Giles Distinguished Professor Emeritus of history at Mississippi State University
The well-known photograph of Benjamin F. Butler, Massachusetts attorney, politician, and army general, shows him practically bulging out of his Union uniform. “Spoons” was his nickname because he allegedly stole silverware from Confederate homes. “Beast” was another name he carried, this one because he treated New Orleans women as ladies of the evening for insulting Union officers and men. When he commanded troops during Ulysses S. Grant’s overland Virginia campaign in 1864, he was a military failure. When told to capture Wilmington, North Carolina, in 1865, he failed again.
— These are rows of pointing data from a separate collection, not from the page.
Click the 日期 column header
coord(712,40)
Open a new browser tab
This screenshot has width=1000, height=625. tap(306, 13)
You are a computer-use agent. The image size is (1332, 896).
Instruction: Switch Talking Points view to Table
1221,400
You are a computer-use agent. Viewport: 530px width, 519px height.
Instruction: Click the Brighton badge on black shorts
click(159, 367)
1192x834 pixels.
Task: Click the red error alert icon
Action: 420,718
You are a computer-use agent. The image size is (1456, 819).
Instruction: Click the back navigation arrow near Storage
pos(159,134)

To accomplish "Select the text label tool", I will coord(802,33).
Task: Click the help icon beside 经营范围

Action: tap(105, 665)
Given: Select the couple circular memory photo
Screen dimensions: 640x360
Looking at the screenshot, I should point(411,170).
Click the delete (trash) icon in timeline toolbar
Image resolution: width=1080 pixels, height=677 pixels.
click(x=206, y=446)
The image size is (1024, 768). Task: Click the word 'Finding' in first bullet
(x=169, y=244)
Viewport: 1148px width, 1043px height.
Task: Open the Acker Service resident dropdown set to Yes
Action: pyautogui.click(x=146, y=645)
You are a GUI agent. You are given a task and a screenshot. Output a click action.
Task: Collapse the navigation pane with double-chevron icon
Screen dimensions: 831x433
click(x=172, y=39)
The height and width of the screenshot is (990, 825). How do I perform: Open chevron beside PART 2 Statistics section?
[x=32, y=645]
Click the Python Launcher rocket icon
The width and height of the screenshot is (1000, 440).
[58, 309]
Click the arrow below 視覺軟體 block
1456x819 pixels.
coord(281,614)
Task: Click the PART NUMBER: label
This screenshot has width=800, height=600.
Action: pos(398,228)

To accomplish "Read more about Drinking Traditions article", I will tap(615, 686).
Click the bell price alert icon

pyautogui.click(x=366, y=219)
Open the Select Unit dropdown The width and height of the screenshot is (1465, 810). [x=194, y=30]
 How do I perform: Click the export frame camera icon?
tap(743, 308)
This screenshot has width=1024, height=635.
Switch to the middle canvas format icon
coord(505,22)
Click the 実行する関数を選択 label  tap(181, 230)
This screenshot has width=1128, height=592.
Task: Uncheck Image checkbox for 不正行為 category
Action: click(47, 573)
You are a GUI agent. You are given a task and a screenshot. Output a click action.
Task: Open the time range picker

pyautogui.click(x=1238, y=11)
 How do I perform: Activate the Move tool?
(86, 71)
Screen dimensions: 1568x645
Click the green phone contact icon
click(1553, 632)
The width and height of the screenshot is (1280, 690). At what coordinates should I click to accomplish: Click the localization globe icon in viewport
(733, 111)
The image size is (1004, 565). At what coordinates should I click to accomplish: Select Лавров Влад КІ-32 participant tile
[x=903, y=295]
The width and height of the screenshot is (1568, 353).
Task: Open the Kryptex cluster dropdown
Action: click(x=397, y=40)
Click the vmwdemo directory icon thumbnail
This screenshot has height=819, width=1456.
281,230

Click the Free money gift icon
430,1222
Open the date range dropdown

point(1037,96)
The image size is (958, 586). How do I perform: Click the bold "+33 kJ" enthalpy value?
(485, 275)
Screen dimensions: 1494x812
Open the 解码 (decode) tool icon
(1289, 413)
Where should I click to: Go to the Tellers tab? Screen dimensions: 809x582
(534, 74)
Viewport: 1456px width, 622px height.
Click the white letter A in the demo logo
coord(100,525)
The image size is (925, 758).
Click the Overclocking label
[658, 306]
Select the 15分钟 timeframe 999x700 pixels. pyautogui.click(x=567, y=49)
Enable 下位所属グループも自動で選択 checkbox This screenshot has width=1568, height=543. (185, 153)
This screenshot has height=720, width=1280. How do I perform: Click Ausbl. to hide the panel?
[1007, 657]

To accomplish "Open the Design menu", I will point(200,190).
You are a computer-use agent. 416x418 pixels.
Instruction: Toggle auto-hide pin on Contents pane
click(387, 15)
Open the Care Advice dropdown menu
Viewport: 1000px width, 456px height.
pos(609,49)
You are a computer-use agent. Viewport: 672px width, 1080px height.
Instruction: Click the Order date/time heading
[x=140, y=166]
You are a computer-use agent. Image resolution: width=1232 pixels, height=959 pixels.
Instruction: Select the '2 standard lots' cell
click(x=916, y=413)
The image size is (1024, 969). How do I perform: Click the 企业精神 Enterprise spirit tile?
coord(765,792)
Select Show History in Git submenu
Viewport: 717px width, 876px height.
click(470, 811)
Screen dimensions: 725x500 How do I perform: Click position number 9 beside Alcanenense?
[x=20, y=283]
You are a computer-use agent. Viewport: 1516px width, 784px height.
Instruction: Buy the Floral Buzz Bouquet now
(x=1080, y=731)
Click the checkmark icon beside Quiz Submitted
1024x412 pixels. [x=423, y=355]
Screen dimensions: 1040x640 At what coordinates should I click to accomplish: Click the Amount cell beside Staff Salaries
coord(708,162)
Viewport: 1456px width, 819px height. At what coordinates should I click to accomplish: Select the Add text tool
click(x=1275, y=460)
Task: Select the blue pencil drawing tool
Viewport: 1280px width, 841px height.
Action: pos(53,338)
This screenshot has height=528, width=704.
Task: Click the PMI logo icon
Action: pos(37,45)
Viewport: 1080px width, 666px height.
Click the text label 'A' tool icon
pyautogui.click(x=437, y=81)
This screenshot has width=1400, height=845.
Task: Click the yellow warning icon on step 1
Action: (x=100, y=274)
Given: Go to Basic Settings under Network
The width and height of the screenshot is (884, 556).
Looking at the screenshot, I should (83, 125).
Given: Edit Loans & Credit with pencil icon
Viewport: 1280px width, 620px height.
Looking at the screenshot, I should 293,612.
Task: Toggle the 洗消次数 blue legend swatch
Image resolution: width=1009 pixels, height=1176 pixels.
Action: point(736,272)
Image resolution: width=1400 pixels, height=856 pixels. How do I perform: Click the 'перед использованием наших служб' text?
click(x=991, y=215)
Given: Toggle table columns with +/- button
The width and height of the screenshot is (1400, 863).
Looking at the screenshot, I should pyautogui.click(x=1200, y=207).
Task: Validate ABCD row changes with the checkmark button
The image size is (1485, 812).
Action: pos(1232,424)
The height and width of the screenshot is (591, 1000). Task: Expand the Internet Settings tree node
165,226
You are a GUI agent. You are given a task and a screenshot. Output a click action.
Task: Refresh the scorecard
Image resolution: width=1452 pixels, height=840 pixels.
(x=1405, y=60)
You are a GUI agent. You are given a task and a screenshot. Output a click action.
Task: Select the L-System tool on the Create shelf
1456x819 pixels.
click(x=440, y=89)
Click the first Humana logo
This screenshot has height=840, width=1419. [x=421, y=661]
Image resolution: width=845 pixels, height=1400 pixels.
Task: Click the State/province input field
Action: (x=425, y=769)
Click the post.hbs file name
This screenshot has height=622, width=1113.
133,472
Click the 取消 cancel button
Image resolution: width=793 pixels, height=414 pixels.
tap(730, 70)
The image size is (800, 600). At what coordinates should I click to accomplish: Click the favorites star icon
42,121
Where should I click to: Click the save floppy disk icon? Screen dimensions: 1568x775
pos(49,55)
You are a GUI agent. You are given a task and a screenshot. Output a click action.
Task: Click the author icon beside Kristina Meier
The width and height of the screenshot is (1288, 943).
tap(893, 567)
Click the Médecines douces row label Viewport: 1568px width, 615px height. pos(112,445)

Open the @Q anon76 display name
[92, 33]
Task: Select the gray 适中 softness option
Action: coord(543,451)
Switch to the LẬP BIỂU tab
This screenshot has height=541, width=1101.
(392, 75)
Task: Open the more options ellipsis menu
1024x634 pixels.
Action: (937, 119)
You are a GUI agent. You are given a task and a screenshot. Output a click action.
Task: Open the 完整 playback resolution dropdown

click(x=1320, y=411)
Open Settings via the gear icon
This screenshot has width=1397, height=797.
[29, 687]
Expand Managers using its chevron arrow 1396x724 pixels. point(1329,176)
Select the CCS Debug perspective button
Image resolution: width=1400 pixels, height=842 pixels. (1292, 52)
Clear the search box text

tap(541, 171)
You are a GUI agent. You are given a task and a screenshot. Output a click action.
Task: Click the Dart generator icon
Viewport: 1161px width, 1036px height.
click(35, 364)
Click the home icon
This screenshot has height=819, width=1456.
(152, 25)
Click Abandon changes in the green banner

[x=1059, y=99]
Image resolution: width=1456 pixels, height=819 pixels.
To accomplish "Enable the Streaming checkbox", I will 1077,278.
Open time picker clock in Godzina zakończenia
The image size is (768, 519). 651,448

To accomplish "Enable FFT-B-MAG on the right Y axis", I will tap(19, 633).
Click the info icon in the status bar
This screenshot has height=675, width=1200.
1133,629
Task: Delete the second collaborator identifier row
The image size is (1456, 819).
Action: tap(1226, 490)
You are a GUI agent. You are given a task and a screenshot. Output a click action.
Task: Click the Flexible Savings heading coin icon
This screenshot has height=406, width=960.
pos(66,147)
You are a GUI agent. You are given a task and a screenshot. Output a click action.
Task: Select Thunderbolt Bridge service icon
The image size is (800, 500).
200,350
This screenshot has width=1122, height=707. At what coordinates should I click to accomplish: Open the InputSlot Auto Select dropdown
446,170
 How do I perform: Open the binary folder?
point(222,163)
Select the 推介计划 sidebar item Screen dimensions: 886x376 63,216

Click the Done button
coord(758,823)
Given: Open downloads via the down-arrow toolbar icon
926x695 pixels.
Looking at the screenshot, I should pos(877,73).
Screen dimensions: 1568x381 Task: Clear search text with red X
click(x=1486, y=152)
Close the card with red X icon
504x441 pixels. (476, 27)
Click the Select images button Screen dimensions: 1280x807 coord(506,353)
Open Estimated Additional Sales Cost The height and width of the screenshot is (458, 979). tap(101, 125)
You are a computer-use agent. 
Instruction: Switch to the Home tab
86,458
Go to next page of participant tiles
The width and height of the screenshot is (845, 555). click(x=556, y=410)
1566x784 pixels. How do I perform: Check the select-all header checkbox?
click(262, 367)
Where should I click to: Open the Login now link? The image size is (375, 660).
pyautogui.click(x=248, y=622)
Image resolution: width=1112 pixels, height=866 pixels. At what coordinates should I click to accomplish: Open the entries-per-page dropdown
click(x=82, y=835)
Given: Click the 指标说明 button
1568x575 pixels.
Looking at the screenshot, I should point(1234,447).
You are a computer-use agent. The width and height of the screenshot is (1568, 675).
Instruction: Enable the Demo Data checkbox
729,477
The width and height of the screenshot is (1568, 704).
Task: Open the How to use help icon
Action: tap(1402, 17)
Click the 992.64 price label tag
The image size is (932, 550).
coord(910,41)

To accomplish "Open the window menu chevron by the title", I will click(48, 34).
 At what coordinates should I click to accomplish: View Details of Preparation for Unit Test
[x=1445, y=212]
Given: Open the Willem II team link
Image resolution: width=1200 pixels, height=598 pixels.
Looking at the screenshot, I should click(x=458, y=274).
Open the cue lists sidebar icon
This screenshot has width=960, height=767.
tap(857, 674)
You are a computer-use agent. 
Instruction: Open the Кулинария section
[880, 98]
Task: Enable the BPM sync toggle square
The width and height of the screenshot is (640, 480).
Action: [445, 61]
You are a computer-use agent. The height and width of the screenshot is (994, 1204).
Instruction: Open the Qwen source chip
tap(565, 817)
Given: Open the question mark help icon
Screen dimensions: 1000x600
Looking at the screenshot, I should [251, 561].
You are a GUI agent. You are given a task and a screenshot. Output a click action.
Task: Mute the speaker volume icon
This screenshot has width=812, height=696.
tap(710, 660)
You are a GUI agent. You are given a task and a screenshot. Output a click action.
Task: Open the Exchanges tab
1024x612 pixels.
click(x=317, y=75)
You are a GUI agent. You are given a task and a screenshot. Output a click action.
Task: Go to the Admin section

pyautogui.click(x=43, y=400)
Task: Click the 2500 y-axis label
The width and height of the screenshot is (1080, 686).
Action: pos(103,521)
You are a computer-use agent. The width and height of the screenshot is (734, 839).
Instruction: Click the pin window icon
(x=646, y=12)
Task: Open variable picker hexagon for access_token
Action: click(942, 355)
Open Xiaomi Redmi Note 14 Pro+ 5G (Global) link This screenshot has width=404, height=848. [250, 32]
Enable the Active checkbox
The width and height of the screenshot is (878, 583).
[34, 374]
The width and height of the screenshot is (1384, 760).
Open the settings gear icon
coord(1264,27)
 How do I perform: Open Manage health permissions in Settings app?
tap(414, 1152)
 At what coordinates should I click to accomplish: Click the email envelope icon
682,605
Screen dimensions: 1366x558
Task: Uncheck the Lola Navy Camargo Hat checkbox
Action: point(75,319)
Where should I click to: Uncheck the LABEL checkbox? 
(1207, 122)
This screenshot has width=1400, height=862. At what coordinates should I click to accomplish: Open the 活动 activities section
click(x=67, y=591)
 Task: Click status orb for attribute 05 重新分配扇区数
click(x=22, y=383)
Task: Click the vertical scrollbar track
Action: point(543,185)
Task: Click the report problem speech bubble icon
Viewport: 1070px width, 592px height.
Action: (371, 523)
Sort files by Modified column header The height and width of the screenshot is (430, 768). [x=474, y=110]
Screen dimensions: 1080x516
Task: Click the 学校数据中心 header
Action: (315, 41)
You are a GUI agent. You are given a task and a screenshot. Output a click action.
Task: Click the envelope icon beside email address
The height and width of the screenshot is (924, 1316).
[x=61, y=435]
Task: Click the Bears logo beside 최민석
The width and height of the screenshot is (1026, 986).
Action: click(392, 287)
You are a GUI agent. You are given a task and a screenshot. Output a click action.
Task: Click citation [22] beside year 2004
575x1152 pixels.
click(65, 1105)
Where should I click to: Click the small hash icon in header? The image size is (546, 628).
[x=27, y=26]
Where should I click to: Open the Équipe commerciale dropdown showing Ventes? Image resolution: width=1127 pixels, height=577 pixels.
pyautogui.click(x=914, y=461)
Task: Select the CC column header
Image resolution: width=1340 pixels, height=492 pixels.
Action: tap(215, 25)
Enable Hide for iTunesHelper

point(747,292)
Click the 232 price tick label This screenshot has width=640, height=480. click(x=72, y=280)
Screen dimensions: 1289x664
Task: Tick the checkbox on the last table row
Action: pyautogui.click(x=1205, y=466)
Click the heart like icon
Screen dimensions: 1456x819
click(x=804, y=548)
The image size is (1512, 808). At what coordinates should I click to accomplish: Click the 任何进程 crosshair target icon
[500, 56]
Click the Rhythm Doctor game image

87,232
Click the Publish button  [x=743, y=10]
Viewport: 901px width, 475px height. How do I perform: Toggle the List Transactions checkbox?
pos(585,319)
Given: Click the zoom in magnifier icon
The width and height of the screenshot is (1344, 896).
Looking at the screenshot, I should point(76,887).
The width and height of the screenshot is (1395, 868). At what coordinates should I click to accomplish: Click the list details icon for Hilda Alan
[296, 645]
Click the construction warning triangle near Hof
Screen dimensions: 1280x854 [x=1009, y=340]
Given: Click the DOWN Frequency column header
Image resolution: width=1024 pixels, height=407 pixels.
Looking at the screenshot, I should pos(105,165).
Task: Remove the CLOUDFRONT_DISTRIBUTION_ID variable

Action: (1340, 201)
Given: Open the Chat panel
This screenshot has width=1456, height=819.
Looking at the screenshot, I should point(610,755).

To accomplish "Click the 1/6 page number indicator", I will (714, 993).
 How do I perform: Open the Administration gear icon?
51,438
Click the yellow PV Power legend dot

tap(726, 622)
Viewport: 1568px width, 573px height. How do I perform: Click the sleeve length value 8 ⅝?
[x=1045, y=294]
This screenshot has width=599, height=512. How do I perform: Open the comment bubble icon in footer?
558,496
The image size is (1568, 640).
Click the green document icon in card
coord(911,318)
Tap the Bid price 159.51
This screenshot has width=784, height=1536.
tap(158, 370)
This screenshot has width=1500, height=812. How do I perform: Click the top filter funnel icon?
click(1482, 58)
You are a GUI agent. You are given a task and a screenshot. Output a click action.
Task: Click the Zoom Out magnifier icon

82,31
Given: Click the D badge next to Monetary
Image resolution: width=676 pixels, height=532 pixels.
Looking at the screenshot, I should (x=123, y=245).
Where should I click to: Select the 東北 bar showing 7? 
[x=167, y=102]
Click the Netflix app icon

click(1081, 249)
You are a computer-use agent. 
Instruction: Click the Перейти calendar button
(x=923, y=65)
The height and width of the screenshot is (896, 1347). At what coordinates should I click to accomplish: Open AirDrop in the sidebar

Yet, early in the war, on May 23, 1861, the very day that Virginia seceded from the Union, Butler made one of the most fateful decisions of the Civil War. Three local slaves working on Confederate Army fortifications escaped into Fortress Monroe. They had no desire to go back. Yet, the Fugitive Slave Law was still in existence, and the United States government was still handling the South with kid gloves.
A Confederate officer appeared at the fort and fully expected Butler, its commander, to turn over the slaves as other Union officers had been doing since the war’s beginning a few weeks previously. He was shocked at Butler’s refusal. Knowing full well that the slaves were playing an important role in the Confederate war effort, Butler bluntly refused to turn them over, twitting his opposite that, since Virginia claimed to be part of a separate nation, it had no rights under the Fugitive Slave Law. The Confederate was outraged, even more so when Butler said that the slaves had been aiding the South’s war effort, so they were a “contraband of war.”
Butler did not dispute the legality of slavery, but he did say that the slaves had a different legal status during the war --- contraband. The slave population quickly took advantage of this reasoning, and they escaped into Union lines in droves, beginning slavery’s demise.
Butler might have been called “Spoons” and “Beast,” but “Contraband” was a more deserved name. He saw a military opportunity to attack slavery, and he took it --- just like Abraham Lincoln did thirteen months later.